■ Work item
The reply should consist of the full listing, repeated word for word.

■ Extracted material

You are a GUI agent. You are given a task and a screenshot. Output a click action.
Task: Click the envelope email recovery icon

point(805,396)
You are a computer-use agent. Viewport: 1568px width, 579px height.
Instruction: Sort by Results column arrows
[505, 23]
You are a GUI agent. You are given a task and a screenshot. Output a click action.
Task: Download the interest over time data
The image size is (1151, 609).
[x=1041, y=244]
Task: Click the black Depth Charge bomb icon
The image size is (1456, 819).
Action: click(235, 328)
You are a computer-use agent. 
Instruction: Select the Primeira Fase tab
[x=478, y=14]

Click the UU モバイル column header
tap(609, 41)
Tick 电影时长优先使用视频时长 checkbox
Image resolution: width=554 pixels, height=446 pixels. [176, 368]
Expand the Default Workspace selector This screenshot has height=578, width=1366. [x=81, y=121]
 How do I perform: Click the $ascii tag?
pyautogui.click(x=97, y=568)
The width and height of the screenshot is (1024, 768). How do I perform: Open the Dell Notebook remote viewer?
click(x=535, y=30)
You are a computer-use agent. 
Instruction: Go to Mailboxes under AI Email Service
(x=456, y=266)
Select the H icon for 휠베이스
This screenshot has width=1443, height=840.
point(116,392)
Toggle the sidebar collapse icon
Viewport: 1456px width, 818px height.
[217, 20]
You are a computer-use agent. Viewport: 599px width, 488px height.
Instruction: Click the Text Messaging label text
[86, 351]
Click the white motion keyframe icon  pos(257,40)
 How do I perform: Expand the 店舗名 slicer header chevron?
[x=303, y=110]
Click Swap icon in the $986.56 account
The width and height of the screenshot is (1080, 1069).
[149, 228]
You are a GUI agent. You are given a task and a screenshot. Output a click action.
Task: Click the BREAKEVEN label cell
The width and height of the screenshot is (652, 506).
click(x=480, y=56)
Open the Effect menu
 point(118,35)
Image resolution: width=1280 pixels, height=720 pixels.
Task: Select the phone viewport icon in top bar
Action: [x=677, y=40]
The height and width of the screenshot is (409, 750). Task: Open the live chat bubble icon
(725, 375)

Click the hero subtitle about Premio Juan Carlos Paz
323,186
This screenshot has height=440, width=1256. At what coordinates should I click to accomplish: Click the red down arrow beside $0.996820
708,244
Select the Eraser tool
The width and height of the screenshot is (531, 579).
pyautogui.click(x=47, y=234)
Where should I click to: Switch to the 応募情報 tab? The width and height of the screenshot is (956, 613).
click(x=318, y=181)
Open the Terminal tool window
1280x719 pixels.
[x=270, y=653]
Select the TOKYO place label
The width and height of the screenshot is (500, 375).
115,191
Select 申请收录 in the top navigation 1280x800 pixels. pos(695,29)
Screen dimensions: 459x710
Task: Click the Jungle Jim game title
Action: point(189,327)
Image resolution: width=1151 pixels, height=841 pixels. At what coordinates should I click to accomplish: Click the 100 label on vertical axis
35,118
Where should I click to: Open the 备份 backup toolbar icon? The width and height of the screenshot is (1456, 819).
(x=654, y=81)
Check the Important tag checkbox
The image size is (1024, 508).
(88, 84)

■ Response
You are a GUI agent. You are given a task and a screenshot. Output a click action.
Task: Click the envelope email recovery icon

point(805,396)
You are a computer-use agent. Viewport: 1568px width, 579px height.
Instruction: Sort by Results column arrows
[505, 23]
You are a GUI agent. You are given a task and a screenshot. Output a click action.
Task: Download the interest over time data
The image size is (1151, 609).
[x=1041, y=244]
Task: Click the black Depth Charge bomb icon
The image size is (1456, 819).
Action: click(235, 328)
You are a computer-use agent. 
Instruction: Select the Primeira Fase tab
[x=478, y=14]

Click the UU モバイル column header
tap(609, 41)
Tick 电影时长优先使用视频时长 checkbox
Image resolution: width=554 pixels, height=446 pixels. [176, 368]
Expand the Default Workspace selector This screenshot has height=578, width=1366. [x=81, y=121]
 How do I perform: Click the $ascii tag?
pyautogui.click(x=97, y=568)
The width and height of the screenshot is (1024, 768). How do I perform: Open the Dell Notebook remote viewer?
click(x=535, y=30)
You are a computer-use agent. 
Instruction: Go to Mailboxes under AI Email Service
(x=456, y=266)
Select the H icon for 휠베이스
This screenshot has width=1443, height=840.
point(116,392)
Toggle the sidebar collapse icon
Viewport: 1456px width, 818px height.
[217, 20]
You are a computer-use agent. Viewport: 599px width, 488px height.
Instruction: Click the Text Messaging label text
[86, 351]
Click the white motion keyframe icon  pos(257,40)
 How do I perform: Expand the 店舗名 slicer header chevron?
[x=303, y=110]
Click Swap icon in the $986.56 account
The width and height of the screenshot is (1080, 1069).
[149, 228]
You are a GUI agent. You are given a task and a screenshot. Output a click action.
Task: Click the BREAKEVEN label cell
The width and height of the screenshot is (652, 506).
click(x=480, y=56)
Open the Effect menu
 point(118,35)
Image resolution: width=1280 pixels, height=720 pixels.
Task: Select the phone viewport icon in top bar
Action: [x=677, y=40]
The height and width of the screenshot is (409, 750). Task: Open the live chat bubble icon
(725, 375)

Click the hero subtitle about Premio Juan Carlos Paz
323,186
This screenshot has height=440, width=1256. At what coordinates should I click to accomplish: Click the red down arrow beside $0.996820
708,244
Select the Eraser tool
The width and height of the screenshot is (531, 579).
pyautogui.click(x=47, y=234)
Where should I click to: Switch to the 応募情報 tab? The width and height of the screenshot is (956, 613).
click(x=318, y=181)
Open the Terminal tool window
1280x719 pixels.
[x=270, y=653]
Select the TOKYO place label
The width and height of the screenshot is (500, 375).
115,191
Select 申请收录 in the top navigation 1280x800 pixels. pos(695,29)
Screen dimensions: 459x710
Task: Click the Jungle Jim game title
Action: point(189,327)
Image resolution: width=1151 pixels, height=841 pixels. At what coordinates should I click to accomplish: Click the 100 label on vertical axis
35,118
Where should I click to: Open the 备份 backup toolbar icon? The width and height of the screenshot is (1456, 819).
(x=654, y=81)
Check the Important tag checkbox
The image size is (1024, 508).
(88, 84)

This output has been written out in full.